(Stored items)

*** Begin section ***

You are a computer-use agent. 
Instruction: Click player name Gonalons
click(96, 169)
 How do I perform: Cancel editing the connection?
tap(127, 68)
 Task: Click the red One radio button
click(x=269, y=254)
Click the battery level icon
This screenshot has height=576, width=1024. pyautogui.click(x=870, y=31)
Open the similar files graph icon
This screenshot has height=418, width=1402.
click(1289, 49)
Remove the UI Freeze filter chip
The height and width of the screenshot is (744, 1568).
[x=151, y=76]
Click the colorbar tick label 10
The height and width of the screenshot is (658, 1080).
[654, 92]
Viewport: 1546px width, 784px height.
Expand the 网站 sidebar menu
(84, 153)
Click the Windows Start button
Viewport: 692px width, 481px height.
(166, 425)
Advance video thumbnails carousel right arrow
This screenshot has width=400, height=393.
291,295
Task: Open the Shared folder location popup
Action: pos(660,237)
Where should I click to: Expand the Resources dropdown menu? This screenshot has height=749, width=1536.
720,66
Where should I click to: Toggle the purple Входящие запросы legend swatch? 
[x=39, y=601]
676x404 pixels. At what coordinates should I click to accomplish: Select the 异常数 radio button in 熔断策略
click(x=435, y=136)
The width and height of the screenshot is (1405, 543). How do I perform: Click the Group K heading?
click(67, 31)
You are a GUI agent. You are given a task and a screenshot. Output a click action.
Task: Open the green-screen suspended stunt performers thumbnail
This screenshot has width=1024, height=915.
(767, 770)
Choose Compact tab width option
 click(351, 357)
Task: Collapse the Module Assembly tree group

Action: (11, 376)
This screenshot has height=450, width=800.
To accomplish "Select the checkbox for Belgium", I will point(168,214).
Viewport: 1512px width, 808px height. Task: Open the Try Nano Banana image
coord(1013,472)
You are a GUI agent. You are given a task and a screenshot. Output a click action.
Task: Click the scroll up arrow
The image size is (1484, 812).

*** End section ***

Check each line of the records above, and copy those that hold the word "arrow".

(EXERCISE RESPONSE):
Advance video thumbnails carousel right arrow
Task: Click the scroll up arrow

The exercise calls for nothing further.